The ECU is a rights-holding organisation (events and titles) which owns 11 individual events and 6 team events. We will conduct a marketing audit to answer these questions:
1. How well do existing events respond to player needs, how to increase demand?
2. How focused are existing events, how broad their appeal?
3. How well differentiated and well separated is each from other events?
4. How to improve bidding procedures to improve transparency and to increase federation participation?
5. How can we improve revenue models so events will be more attractive to organisers and profitable to the ECU? Are ECU subsidies required for certain events.
6. What new formats should the ECU inaugurate to increase public interest, player satisfaction, sponsorship revenue?
7. How can we support existing major independent international events that are facing financial hardship?
Players and Training
The President of the Association of Chess Professionals will be an invited (non-voting) member of the Board of the ECU. 80% of the ACP Members come from ECU federations. This will allow the ACP to better serve its members and the ECU to better serve its top players. The ACP in association with the ECU will also support improved training and coaching for promising juniors who are heading toward professional chess.
Chess in Schools
Chess education is a top priority for a healthy chess ecosystem. New opportunities are constantly arising which require concrete initiatives and projects: sometimes innovation and sometimes standardisation.
Chess in Schools is largely a local issue managed by national federations. However, the ECU must play a leading role in lobbying, supporting research and sharing results: establishing ‘best practices,’ promoting ‘success stories’ and engaging celebrities.
Europe has long been the thought leader in world chess, but no longer controls its own destiny: the ECU must assert itself in the all-important commission structure of FIDE where decisions are made that effect our lives.
We will create ECU ‘shadow commissions’ made up of member federation nominees plus current European members of FIDE commissions to lobby ECU interests. The first three targets are: the Events Commission, the Schools Commission, the Arbiters Council. We will seek both to influence decisions from outside and develop a new generation of FIDE commission members for the future.
Public Relations, Media and Marketing Strategy
A perfected schedule of ECU, FIDE and leading independent chess events will lead to a 365-day media strategy. This in turn will provide a product more readily marketable to sponsors.
The ECU must support all digital and traditional media, as news and information sources and as playing and entertainment platforms. The media must not be politicised or shown favouritism.

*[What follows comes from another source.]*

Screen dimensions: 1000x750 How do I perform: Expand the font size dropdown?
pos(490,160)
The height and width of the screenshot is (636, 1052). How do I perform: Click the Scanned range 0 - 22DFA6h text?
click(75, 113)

The ECU’s new management will create a portfolio of marketing products and tools to help organisers attract sponsors, players and audiences to their events.
Creation of “European Chess Heritage”
There are elements of chess history in Europe that need to be preserved for future generations: private libraries, historic venues, long-lived tournaments, and venerable periodicals. Federations must be encouraged and supported in protecting and preserving chess history for future generations.
European Chess Heritage is also people: we will institute a consistent and prestigious system of awarding prizes to individuals: journalists, authors, commentators, arbiters, organisers, federations, etc.
These prizes and others will be awarded at an annual ECU Gala Event. The winners of the European Grand Prix and Internet Championships will also be unveiled during the awards ceremony. This will be the highlight of each year, a new asset for sponsorship, and a global marketing opportunity.
Revenues & Investments
The ECU has an annual budget of €250k, deriving revenue from tournament fees and membership fees. We need to add new sources of revenue: sponsorship, media fees, donations.
At Tromsø we will unveil our first General Sponsorship contract for €400,000 over four years; our goal in year two is to find two more such sponsors, more than doubling the ECU annual budget.
We must increase spending to improve the quality of the services offered to ECU federations and their players: this will result in yet further private and corporate sponsorship. That is sustainability.